If you’re like me, you have multiple books in progress at once. I have two novels I am revising. Another two which are almost ready to publish, and two in development. This is in addition to my daily journal where I jot down ideas and the first drafts some of the pieces I create, including my blogs. To keep up, I made a writing schedule.
Such agendas are an excellent tool to control the various things you may be working on. The one I created for myself is modest. An excel workbook consisting of worksheets with dates and projects is what I use. The list uses a maximum number of four spaces for the scheduled items for the day.
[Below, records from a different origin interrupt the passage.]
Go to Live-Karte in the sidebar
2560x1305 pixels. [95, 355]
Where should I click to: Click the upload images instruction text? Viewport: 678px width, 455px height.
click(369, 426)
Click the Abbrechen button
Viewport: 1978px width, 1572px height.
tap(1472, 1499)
The lines consist of three columns, one which names the item, blog, for example.
The third is the action column, compose, revise, or develop depending on where they stand. Also, I added one labeled completed. All this means is I did something for the title that day, noted by entering either a one or a zero. After that, I divided each worksheet by month and further broke it down into weeks, Saturday through Friday.
My system works because I can tell what I want to work on every day up to four of them. Now when I spend an hour or so on a piece, I mark a one under the complete heading for the day. Mine is a somewhat complicated, and some might say, sophisticated checklist.
You don’t need a spreadsheet to do this. Mine has some automation in that I use a drop-down menu to list whether a project is in the composition, development or editing stage of the process. The agenda helps me set out the week’s tasks in advance. This is what does for me and might do so for you as well. All you would need is a calendar and a pen. Draw a line through each as you go during your planned session.
Fill in the titles you want to do for that and cross each off as you go. This is a simple concept which can help you to keep to your plan. At least, this is how the method goes in my process. Your results may be different. Of course, you might find it doesn’t work at all for you.
Perhaps you need something more detailed, like adding time to your scheme. I find I do better with a little organization but not too much. Some people like a lot of detail and you can build it into this idea. Other people can’t handle any at all.
A vague listing will do. Use something like, I want to write a bit in project X. Follow it with I want edit y for an hour, and the plot for z on the same day.
This is how I stay organized. So if you are having trouble juggling your stories, give scheduling a try. Perhaps it will work as well for you.
I’m totally disorganised in my attempts at staying organised. I probably have a to-do list somewhere, but it’s good that I stumbled across this post so I can get a glimpse of how other writers do things. Thanks for sharing!